Germany cannot defy the gravity that has pulled much of the EU region close to recession, and some parts of it to negative GDP growth. Demand in the U.S. and China for high-end manufactured goods, pharmaceuticals and software may be relatively good. But Germany’s GDP is $3 trillion. That is not far behind Japan, and nearly 50% more than Brazil, France and the UK, taken individually. An economy of Germany’s size can hardly thrive without some robust demand from nations within its region, coupled with a U.S. economy that is in a recovery, albeit a weak one.

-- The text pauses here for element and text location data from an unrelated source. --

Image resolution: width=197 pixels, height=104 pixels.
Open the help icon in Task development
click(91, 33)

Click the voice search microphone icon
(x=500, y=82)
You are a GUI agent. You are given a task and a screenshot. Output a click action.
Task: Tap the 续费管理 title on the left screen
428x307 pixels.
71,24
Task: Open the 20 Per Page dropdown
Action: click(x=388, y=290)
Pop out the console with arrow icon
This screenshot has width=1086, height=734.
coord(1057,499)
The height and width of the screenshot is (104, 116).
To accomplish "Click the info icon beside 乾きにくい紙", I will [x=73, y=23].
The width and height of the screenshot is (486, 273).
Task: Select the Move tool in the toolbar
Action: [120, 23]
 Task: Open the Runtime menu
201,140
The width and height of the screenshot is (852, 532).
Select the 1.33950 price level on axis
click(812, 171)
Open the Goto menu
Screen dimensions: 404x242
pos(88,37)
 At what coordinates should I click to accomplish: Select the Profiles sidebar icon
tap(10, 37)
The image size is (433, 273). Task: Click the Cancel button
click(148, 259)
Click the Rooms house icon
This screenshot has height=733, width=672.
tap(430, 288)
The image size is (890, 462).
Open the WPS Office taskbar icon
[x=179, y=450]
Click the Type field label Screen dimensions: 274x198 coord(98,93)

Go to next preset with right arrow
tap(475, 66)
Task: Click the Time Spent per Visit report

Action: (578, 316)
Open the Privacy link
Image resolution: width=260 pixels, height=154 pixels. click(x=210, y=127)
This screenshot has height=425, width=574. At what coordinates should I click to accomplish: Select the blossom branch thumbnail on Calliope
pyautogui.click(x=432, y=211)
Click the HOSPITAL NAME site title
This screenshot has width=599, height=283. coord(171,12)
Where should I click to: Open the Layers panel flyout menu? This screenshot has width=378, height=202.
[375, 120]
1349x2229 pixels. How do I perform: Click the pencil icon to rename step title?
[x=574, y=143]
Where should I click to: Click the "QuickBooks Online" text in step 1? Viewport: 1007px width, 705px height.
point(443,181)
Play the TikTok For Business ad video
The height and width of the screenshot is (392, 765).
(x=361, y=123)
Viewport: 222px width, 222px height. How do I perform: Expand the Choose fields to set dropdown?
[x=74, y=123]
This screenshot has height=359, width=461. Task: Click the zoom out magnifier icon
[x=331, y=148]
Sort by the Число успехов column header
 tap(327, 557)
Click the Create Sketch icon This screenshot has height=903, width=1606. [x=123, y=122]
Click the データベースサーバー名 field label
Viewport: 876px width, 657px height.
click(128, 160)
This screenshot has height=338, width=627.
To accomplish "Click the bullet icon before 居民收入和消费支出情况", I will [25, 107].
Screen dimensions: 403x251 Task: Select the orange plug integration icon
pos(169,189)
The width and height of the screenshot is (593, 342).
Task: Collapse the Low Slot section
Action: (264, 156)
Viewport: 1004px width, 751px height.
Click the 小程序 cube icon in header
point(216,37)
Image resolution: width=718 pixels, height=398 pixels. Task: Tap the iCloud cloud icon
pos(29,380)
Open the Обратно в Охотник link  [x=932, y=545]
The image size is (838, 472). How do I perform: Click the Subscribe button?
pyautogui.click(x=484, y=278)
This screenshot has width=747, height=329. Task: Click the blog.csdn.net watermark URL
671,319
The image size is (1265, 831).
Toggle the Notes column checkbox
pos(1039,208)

The U.S. faces a problem similar to Germany’s. The EU, which in total has a GDP of $15 trillion, has to continue to have reasonable consumer demand, as well as corporate demand for U.S.-originated goods and services. Germany will help drive some portion of this. But most other European economies will not. Neither will Japan. That leaves China, which may not do as well as it has economically. The People’s Republic will post a drop-off in consumer activity expansion as a slowdown in its factory production undermines growth in its new middle class.
China’s massive manufacturing sector should be able to rely on the U.S. and German markets, along with Brazil, India, South Korea, Mexico, and Canada. That will not to make up for slack demand from large economies, which include the UK, France, Japan, Italy and Spain. It is simply too much to ask of emerging market nations and the balance of North America outside the U.S.
Based on comments from economists and the press, the U.S., Germany and China should have relatively good years as measured by GDP. If so, the improvement will have to draw largely from trade activity among them. That by itself cannot drive a good year among the three. They are not decoupled enough from the balance of the world’s economy.